「ラグ」という言葉を知っているだろうか。ラグは、時計専門用語で腕時計本体とストラップもしくはブレスレットを固定する部位を指す。ホーンあるいはアタッチメントと呼ばれることもあり、ケースから突き出た形状から日本の時計屋さんでは「足」などとも呼ぶ。ケースのデザインに合わせて、ストレートラグ、フレアードラグ、環型のリングラグなど、さまざまなデザインがある。
ラグのデザイン、ラグとラグの間隔などの微妙な違いで、またラグ自体が時計にあるかないかで、腕時計はクラシカルになったり、カジュアルになったり、あるいはマッシブにも、フェミニンにも、まるで別の表情を見せてくれる。今回は、時計のデザインを語るうえで欠かせない「ラグ」にクローズアップ。
もっともオーソドックスなスタイルのラグは、ケース本体に溶接されている。正面からみるとラグがケースの曲線に沿うように緩やかにカーブしているのがよく分かる。ケース接合部からラグの先端までの長さ、先端に向かって下方にカーブする角度などが綿密に計算され、全体のバランスが非常によく整っている。細かなところでは、時計ベルトを装着した際にできる三角形の隙間(面積)と、時計全体のバランスも絶妙だ。
ラグ表面に段差をつけたラグは、ステップドラグと呼ばれる。わずかな段差を設けただけで、腕時計自体がグッとモダンな雰囲気になる。機械式時計が黄金期を迎えた1940〜1950年代にも、このステップドラグはよく見られた。写真の時計はベルトがラグの奥まで伸びてケースにぴったりと隙間なく取り付けられているので、オーソドックスなラグで言及したような三角形の隙間は見えない。

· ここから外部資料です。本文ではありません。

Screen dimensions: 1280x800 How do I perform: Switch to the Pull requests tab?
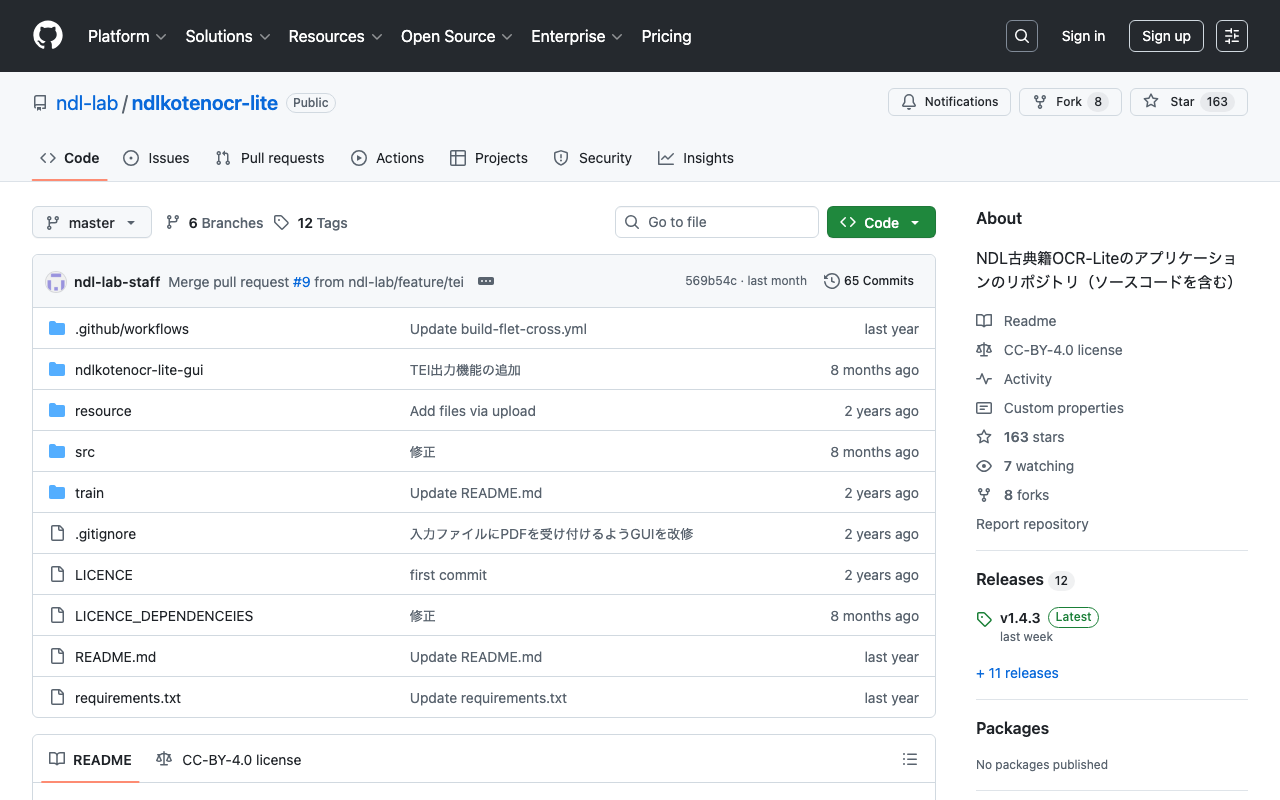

クエルボ・イ・ソブリノスの腕時計は、ラグ中央部を彫刻刀で削り取ったようなデコラティブなデザインが目を惹く。ラグ先端を丸め、その部分に見えている特殊形状のビスで時計ベルト固定する凝ったデザインだ。最新の腕時計だが、とても古めかしく見えるエイジンング加工が施されている。
一方、ユリス・ナルダンの腕時計は、通常両端でベルトを固定するラグとラグの間にフードを付け、ケースとラグが一体にみえるデザインを採用。ラバーベルトを組み合わせることで、よりスポーティでモダンな表情に見えてくる。